(Items listed in a dataset)
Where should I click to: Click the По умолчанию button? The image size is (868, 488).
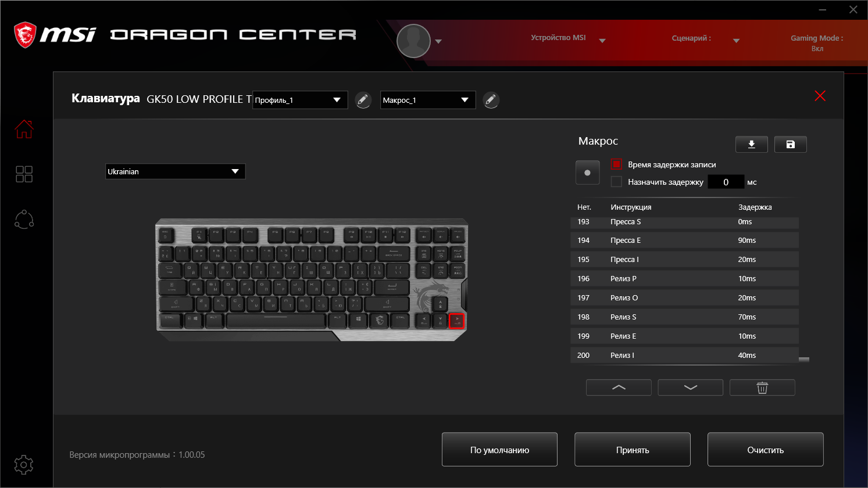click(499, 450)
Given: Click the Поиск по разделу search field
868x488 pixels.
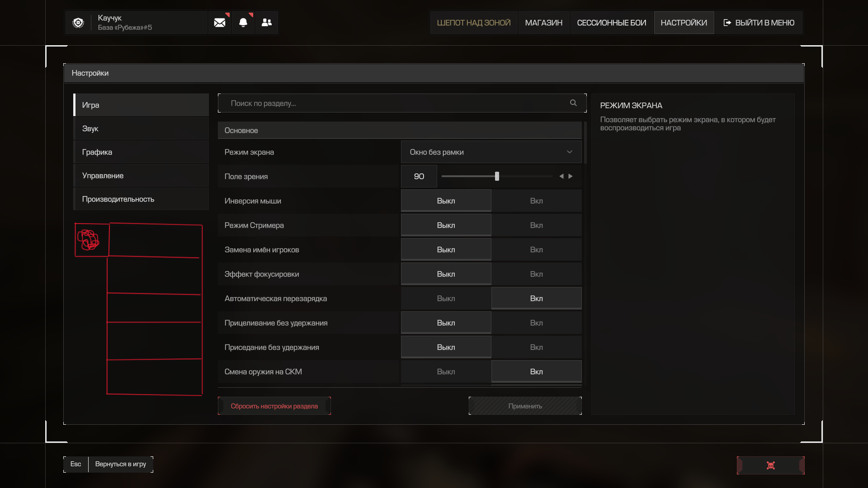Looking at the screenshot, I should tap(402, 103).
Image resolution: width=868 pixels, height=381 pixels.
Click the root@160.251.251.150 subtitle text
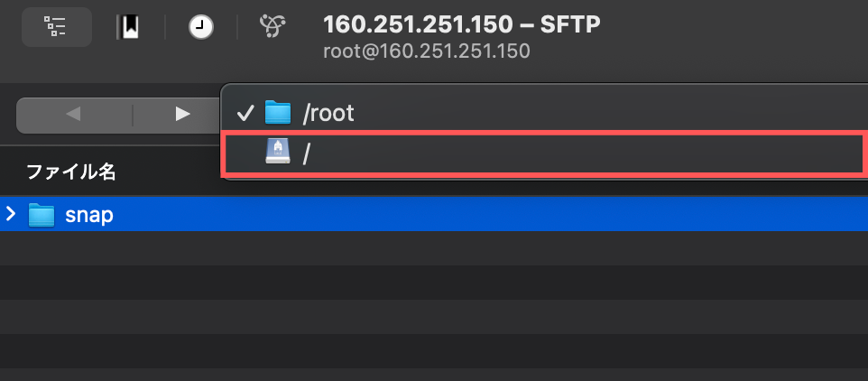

* * *

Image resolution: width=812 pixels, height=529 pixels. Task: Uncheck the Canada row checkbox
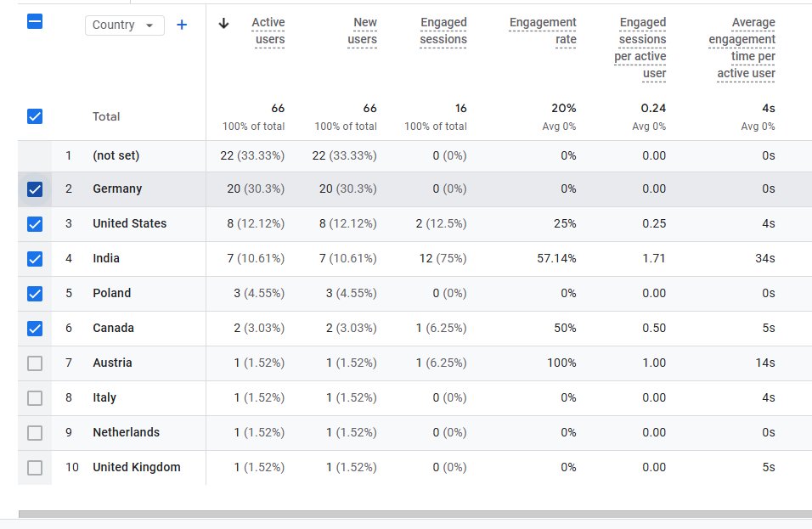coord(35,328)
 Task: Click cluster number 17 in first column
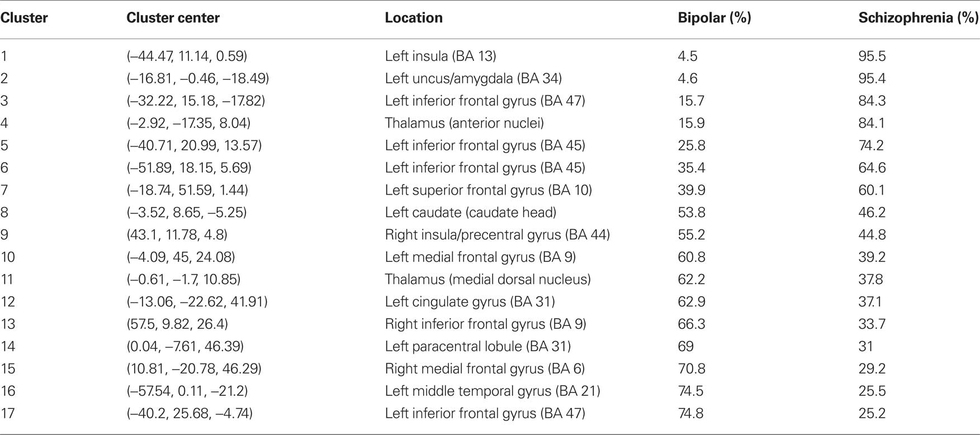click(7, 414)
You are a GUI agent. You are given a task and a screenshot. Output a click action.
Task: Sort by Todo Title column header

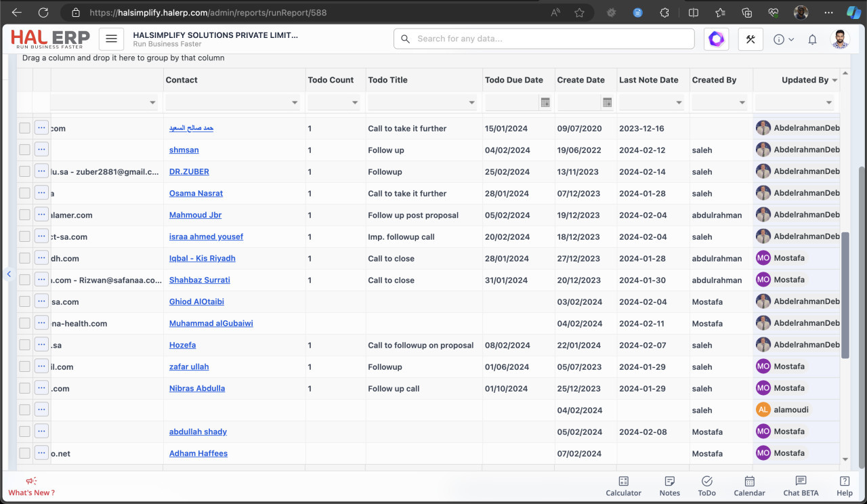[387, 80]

==

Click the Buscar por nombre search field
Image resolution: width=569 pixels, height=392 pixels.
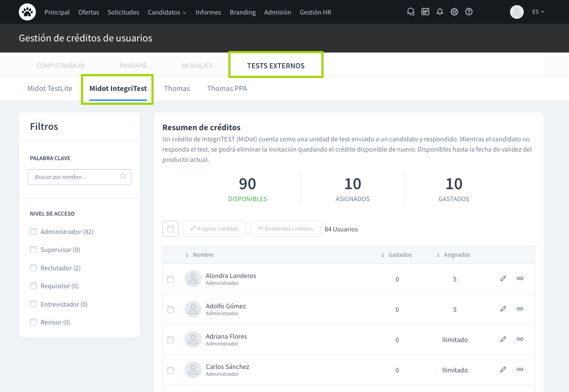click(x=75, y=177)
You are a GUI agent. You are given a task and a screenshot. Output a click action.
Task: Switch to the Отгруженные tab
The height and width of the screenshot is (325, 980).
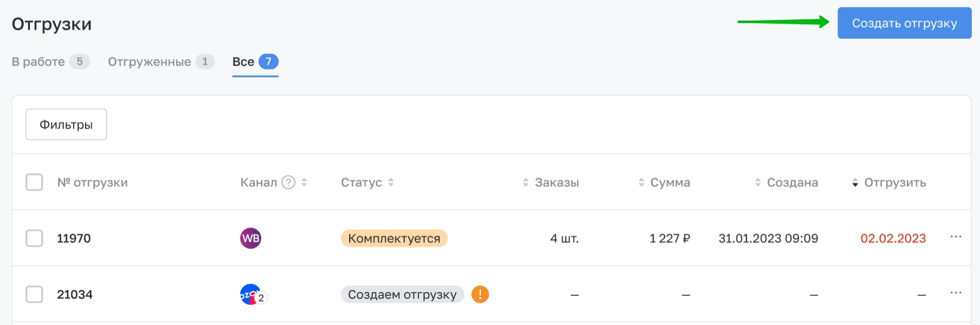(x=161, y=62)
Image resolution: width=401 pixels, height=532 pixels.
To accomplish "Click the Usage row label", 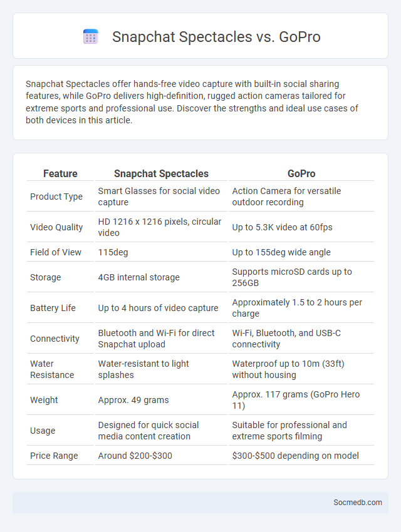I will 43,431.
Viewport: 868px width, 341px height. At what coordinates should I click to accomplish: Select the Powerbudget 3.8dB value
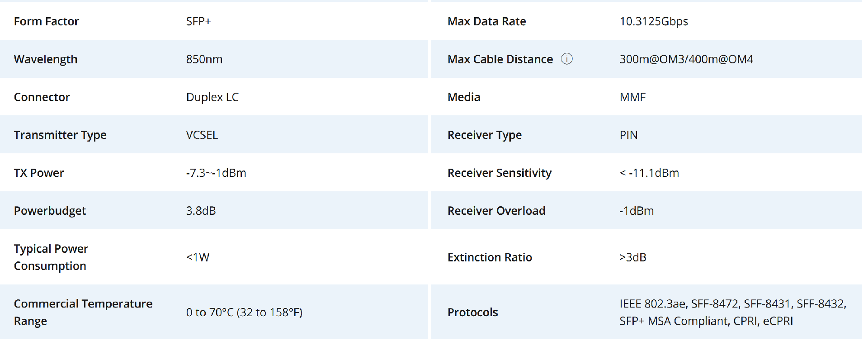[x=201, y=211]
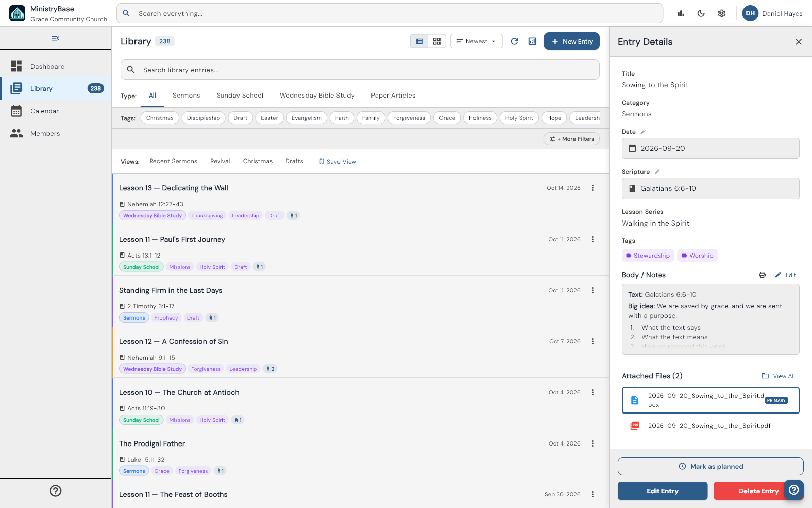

**Your objective:** Go through the data, and copy each line in which the word "search" appears.

**Reply:**
Given: Click the Поиск по разделу search field
Click the Buscar por nombre search field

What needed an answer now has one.